- _ASSIGNMENT_
Which lines in the data below contain the word "BDFS"? Copy each of them.

Dataset entries
■ ■ ■ ■
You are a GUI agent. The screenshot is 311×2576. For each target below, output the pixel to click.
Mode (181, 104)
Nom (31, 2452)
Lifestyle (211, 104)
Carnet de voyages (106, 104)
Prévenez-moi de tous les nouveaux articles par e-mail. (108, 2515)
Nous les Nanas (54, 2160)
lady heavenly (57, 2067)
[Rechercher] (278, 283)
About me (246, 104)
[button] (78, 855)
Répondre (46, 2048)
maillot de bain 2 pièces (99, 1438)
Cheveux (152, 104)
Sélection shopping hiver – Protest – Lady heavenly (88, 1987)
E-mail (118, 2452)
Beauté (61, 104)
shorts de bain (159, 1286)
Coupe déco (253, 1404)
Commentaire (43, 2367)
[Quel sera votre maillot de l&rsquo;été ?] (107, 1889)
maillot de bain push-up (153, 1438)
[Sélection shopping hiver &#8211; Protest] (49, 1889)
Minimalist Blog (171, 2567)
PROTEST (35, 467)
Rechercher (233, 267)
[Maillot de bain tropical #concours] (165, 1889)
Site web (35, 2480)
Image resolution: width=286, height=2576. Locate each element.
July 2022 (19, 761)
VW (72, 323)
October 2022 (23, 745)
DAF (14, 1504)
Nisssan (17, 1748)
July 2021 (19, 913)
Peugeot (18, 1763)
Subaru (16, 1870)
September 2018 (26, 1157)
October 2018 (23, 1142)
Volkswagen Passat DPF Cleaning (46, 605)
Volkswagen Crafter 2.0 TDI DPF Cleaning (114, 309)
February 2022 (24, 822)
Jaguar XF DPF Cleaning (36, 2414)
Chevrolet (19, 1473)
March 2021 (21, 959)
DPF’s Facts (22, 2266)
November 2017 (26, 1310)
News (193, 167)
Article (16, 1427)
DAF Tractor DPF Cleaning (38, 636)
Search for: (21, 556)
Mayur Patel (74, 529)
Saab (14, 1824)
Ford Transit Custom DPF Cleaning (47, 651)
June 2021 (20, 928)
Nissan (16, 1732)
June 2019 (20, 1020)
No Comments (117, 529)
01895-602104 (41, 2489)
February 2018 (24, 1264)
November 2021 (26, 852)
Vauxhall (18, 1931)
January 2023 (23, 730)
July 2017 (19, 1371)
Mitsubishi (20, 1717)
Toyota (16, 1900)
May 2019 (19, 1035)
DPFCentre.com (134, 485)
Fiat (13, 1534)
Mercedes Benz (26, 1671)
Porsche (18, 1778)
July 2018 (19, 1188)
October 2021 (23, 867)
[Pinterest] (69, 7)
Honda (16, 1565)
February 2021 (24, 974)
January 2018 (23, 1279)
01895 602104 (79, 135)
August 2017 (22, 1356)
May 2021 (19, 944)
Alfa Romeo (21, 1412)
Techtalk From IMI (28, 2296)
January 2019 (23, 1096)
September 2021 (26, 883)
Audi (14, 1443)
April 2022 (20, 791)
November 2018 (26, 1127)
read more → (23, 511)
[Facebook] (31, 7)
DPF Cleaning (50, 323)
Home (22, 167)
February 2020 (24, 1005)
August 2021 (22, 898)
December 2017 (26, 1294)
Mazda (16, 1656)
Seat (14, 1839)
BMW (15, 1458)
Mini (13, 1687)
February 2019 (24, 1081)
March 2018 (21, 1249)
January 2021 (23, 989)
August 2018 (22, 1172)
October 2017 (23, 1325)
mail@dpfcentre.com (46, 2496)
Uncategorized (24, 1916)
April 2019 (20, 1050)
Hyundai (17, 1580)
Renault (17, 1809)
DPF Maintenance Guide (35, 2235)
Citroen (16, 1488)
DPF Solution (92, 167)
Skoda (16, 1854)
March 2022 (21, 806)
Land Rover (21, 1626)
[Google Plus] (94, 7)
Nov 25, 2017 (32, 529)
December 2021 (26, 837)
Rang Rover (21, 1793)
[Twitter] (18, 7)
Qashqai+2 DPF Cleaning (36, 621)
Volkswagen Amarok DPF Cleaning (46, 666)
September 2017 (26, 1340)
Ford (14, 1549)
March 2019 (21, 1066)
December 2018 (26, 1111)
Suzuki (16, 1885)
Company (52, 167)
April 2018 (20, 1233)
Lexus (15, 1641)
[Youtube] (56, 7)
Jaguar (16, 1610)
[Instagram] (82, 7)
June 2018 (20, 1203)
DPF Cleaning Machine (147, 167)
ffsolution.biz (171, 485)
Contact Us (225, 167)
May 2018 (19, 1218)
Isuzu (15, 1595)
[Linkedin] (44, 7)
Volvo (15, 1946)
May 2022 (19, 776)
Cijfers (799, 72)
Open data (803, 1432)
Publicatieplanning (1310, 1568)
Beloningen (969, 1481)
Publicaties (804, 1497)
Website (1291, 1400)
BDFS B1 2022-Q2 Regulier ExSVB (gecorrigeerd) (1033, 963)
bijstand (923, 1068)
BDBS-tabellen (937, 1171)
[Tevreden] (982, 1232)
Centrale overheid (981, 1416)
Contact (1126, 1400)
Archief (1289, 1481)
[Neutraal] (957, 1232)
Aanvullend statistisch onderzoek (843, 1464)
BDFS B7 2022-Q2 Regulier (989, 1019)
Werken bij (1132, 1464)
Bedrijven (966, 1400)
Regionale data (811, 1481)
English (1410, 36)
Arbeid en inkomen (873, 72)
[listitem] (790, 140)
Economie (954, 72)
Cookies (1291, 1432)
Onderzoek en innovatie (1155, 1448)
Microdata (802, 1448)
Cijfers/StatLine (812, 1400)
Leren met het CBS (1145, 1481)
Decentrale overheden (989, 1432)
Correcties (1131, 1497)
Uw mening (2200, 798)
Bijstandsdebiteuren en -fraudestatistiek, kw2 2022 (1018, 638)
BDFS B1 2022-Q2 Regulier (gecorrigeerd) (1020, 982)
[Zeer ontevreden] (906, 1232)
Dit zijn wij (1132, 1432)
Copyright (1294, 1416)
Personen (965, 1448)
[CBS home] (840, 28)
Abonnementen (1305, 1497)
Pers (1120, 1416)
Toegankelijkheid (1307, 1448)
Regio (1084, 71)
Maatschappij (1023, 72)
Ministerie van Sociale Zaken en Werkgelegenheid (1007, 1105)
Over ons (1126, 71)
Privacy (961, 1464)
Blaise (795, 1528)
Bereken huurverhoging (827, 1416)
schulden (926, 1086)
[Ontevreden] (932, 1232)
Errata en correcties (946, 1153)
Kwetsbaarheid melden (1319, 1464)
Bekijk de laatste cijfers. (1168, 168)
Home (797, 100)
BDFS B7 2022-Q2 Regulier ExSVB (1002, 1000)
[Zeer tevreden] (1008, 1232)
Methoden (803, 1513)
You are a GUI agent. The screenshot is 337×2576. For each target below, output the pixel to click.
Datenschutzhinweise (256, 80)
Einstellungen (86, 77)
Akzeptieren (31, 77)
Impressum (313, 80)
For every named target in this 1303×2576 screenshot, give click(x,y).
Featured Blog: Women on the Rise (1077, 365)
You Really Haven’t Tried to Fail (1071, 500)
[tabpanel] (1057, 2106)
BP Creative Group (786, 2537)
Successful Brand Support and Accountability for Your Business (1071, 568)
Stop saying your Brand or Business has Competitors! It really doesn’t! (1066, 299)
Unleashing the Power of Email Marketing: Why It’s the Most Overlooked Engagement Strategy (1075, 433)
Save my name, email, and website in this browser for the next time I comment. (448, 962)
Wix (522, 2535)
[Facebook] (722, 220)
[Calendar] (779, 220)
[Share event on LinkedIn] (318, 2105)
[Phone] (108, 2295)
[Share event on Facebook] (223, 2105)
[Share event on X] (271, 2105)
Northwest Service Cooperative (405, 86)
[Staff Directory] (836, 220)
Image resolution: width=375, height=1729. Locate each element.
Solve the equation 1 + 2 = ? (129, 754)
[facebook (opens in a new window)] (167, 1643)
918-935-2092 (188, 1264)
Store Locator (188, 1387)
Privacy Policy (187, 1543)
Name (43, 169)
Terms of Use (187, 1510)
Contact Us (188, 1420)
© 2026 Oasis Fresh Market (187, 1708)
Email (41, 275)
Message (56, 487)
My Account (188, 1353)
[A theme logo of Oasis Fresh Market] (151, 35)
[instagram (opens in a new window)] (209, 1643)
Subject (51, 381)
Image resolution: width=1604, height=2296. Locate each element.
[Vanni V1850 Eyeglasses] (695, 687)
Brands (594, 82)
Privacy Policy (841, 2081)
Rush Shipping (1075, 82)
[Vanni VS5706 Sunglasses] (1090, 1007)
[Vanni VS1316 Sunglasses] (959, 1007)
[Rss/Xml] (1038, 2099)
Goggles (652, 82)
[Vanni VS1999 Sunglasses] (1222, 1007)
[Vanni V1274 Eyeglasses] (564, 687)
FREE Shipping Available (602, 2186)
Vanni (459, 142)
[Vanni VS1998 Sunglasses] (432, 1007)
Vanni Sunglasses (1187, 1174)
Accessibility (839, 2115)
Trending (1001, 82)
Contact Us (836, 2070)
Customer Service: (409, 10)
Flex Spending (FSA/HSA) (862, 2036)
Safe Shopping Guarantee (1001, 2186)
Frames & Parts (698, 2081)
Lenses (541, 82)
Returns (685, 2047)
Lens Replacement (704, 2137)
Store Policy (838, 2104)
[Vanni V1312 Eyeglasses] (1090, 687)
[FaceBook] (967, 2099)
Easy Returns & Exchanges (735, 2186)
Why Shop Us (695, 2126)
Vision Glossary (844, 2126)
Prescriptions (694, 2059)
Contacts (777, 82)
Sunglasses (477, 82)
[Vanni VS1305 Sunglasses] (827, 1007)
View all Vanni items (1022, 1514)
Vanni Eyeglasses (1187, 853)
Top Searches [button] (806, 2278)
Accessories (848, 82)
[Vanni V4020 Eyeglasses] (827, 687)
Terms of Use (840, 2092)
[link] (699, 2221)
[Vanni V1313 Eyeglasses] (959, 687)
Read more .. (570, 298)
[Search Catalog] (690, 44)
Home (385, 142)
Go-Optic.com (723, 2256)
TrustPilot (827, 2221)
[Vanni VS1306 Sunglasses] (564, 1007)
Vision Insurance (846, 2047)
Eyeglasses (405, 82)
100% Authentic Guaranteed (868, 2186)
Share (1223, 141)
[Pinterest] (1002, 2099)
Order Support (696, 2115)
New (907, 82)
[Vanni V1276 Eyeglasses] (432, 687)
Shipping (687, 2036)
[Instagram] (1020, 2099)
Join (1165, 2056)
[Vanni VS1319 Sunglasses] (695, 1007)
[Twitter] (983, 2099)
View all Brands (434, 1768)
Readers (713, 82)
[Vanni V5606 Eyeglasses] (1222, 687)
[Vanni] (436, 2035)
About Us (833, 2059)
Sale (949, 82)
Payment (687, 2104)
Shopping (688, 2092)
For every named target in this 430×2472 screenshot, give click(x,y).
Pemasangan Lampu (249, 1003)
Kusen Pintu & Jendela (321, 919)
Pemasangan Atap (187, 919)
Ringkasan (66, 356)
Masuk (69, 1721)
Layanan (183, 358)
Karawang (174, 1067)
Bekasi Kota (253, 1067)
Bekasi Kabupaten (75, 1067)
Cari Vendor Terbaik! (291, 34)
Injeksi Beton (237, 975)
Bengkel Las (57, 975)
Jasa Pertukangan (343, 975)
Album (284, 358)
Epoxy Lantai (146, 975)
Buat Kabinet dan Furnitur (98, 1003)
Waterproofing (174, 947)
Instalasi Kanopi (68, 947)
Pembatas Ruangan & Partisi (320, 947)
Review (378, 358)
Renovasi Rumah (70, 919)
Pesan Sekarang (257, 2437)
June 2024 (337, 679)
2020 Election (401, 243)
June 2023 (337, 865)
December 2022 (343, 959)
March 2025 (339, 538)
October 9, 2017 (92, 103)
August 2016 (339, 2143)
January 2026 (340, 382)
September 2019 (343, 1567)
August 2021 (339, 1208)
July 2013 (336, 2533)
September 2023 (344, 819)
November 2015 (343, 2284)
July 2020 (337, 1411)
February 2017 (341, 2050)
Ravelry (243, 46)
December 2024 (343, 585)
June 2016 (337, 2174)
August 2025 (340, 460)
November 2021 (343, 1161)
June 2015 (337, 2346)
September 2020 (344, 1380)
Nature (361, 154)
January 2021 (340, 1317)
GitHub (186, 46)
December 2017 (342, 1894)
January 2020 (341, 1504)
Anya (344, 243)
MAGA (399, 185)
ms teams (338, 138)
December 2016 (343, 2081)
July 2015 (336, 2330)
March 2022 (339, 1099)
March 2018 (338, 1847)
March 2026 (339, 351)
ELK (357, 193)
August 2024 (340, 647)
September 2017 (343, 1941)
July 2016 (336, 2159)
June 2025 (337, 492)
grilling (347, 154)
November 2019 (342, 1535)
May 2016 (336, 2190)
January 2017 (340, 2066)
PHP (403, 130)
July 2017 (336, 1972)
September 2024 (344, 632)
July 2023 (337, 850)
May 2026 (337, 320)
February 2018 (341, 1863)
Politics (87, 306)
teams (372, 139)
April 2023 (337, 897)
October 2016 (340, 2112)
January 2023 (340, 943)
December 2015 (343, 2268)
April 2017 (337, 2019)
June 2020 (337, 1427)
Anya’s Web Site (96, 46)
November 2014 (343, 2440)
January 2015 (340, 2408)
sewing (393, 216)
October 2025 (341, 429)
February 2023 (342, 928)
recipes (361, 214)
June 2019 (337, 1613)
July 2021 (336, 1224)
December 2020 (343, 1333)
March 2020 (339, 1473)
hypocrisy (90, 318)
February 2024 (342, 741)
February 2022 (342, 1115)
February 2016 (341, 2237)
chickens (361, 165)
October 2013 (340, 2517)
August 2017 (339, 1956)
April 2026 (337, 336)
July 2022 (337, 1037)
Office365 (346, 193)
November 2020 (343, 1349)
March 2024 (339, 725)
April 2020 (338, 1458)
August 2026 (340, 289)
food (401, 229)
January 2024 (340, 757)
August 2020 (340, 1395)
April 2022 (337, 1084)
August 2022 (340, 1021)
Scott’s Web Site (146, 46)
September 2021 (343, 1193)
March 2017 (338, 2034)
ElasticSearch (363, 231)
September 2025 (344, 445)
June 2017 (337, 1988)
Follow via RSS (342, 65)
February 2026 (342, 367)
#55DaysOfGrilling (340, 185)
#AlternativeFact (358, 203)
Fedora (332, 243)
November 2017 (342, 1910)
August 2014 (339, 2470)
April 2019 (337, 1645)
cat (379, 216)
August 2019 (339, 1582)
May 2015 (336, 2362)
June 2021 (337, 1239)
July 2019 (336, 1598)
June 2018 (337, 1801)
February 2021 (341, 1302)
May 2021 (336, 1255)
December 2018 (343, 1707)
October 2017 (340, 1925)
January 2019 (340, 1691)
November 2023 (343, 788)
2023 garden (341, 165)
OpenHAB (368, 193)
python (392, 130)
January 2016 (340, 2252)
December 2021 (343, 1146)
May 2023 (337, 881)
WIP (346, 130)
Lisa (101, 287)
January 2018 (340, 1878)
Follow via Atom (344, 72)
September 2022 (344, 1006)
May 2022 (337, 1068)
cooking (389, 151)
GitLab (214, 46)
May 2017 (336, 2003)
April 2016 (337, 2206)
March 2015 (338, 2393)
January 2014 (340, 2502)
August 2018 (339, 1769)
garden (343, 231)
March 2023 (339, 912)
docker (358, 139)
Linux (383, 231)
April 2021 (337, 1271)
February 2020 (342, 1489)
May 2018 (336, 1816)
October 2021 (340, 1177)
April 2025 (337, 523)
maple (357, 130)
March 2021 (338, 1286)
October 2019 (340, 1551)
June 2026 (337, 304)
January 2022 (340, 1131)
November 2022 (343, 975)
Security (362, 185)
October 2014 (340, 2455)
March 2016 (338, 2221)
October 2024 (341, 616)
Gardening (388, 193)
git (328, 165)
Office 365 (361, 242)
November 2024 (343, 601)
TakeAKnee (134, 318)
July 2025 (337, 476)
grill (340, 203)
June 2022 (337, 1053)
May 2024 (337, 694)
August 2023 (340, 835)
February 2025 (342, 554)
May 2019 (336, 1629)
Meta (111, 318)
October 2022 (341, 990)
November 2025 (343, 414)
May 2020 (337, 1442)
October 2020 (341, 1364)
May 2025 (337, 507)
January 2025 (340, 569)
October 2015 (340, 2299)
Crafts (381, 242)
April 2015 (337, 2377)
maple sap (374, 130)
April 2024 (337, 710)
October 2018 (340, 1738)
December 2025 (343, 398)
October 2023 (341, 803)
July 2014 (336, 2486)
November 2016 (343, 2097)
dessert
■ ■ ■ ■
- _ANSWER TO THE EXERCISE_
BDFS B1 2022-Q2 Regulier ExSVB (gecorrigeerd) (1033, 963)
BDFS B7 2022-Q2 Regulier (989, 1019)
BDFS B1 2022-Q2 Regulier (gecorrigeerd) (1020, 982)
BDFS B7 2022-Q2 Regulier ExSVB (1002, 1000)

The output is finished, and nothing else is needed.